24 October 2011 at 10:18 am Peter G. Klein 4 comments
| Peter Klein |
When the subject is large financial or industrial companies, the answer is clearly no. Government promises not to rescue failing banks or large firms are cheap talk, not credible commitments. A central government strong enough to bail out politically connected organizations will bail them out; the only government that can credibly commit not to intervene is one that is not legally empowered to intervene. And no modern state is willing to give up that discretionary authority. Here is evidence from Korea:
Ending “Too Big To Fail”: Government Promises vs. Investor Perceptions
Todd A. Gormley, Simon Johnson, Changyong Rhee
NBER Working Paper No. 17518, October 2011Can a government credibly promise not to bailout firms whose failure would have major negative systemic consequences? Our analysis of Korea’s 1997-99 crisis, suggests an answer: No. Despite a general “no bailout” policy during the crisis, the largest Korean corporate groups (chaebol) – facing severe financial and governance problems – could still borrow heavily from households through issuing bonds at prices implying very low expected default risk. The evidence suggests “too big to fail” beliefs were not eliminated by government promises, presumably because investors believed that this policy was not time consistent. Subsequent government handling of potential and actual defaults by Daewoo and Hyundai confirmed the market view that creditors would be protected.
Entry filed under: - Klein -, Bailout / Financial Crisis, Business/Economic History, Myths and Realities, Public Policy / Political Economy.
1.
Mathieu Bédard | 25 October 2011 at 9:40 am
So would it be correct to say that the only “constructive ambiguity” left is over which firm is Too Big to Fail and which is not?
2.
papi | 27 October 2011 at 3:17 pm
So there are 2 constituencies in banks – shareholders and management. Nationalization at least seems to credibly threaten the latter, if not the former. ‘Course, you could also offer to prosecute (for fraud) management. At minimum this sets up an agency conflict where management sabotages shareholder preferences for high risk.
3.
Michael E. Marotta | 27 October 2011 at 5:09 pm
Then there is the definition of a “strong” central government. A government of limited constitutional powers can be much stronger (more stable) than one claiming absolute power and total rule… until the next coup d’etat, or at least a vote of no-confidence.

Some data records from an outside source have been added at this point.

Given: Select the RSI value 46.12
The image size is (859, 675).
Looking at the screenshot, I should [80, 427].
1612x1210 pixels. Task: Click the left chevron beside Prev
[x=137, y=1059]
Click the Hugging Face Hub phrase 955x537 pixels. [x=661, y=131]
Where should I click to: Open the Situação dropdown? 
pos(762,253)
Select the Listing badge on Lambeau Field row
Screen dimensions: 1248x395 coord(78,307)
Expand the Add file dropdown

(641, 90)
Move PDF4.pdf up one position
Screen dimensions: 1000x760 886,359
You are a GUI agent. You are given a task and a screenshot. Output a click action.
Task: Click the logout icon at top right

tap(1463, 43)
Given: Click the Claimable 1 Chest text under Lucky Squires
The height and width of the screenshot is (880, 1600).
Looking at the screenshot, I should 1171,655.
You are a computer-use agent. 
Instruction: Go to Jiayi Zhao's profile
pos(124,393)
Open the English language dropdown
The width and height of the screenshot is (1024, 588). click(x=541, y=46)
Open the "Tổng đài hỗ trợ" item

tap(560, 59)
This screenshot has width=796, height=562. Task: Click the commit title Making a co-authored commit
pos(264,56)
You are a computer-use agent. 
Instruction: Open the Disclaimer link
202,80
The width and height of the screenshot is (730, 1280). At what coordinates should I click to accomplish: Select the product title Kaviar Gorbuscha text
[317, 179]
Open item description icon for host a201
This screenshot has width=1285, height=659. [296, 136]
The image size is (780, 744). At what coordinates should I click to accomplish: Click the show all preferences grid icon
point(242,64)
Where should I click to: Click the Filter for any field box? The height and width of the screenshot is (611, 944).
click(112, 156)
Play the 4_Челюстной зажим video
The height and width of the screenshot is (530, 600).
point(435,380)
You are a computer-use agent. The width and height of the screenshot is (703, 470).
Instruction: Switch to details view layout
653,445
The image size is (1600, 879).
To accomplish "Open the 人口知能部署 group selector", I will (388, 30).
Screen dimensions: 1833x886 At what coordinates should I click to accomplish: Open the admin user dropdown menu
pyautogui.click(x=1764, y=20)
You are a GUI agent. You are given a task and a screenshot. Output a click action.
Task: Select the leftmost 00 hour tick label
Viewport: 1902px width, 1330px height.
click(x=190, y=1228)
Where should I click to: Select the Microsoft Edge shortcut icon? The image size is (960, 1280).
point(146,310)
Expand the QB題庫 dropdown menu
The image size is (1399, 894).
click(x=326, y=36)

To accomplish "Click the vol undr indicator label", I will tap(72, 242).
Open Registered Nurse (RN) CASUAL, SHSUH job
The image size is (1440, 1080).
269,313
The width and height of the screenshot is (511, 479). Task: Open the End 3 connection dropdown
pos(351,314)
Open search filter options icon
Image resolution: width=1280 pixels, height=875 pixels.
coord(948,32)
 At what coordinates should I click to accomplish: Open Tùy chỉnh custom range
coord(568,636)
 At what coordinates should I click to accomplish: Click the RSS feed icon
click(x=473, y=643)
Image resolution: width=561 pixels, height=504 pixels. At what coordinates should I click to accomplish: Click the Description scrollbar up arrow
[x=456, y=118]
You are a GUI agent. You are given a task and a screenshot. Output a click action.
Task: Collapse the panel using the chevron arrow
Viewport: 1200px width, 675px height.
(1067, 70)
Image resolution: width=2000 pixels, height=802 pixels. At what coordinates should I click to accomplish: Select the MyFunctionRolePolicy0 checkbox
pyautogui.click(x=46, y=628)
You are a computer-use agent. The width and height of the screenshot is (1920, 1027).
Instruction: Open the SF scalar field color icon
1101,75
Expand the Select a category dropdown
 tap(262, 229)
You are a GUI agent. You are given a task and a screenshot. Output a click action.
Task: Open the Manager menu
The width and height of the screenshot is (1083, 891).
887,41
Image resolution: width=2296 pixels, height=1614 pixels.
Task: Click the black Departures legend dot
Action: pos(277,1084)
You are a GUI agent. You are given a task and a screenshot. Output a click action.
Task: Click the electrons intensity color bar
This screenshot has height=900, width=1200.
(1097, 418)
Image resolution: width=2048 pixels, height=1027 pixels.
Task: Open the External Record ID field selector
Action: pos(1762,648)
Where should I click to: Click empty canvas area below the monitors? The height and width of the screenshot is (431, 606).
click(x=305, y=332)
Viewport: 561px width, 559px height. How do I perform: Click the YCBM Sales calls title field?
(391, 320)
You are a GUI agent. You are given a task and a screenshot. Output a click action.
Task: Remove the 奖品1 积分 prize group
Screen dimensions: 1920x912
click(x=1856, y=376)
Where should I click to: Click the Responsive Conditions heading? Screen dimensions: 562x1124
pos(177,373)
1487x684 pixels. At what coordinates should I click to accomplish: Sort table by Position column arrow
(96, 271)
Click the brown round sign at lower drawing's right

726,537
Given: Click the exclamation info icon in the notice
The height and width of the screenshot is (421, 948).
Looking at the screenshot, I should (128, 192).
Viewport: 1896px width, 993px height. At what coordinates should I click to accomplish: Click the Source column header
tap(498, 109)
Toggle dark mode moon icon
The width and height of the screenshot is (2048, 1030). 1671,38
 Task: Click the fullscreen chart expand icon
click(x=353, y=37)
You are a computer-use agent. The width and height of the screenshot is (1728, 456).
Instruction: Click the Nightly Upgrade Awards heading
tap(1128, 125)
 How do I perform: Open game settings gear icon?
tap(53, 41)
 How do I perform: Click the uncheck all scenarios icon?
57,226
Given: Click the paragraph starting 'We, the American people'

Governments have been bailing out big investments since the Dutch and the English in the early to late 1600s. In America, the habit was established a bit later; we followed Andrew Jackson’s lead for over 100 years.
As a numismatist – numismatics provides the evidence to validate economics – I can point several ad hoc remedies, such as the Clearinghouse Scrip of 1907, that did not involve government bailouts.
Everyone gets upset when banks fail. The passing of Borders Books did not draw the same reaction. Of course, what would the Federal remedy have been, big “loans” from the Library of Congress?
4.
Robert Higgs | 21 November 2011 at 3:52 pm
In modern political economies (all of which are forms of economic fascism), the big firms and the central government are, in substance if not in a technical, legal sense, the same thing: they are run by the same people, passing back and forth through the revolving doors. To say that the government won’t bail out the big firms is to say that the government won’t save itself, which truly is not credible.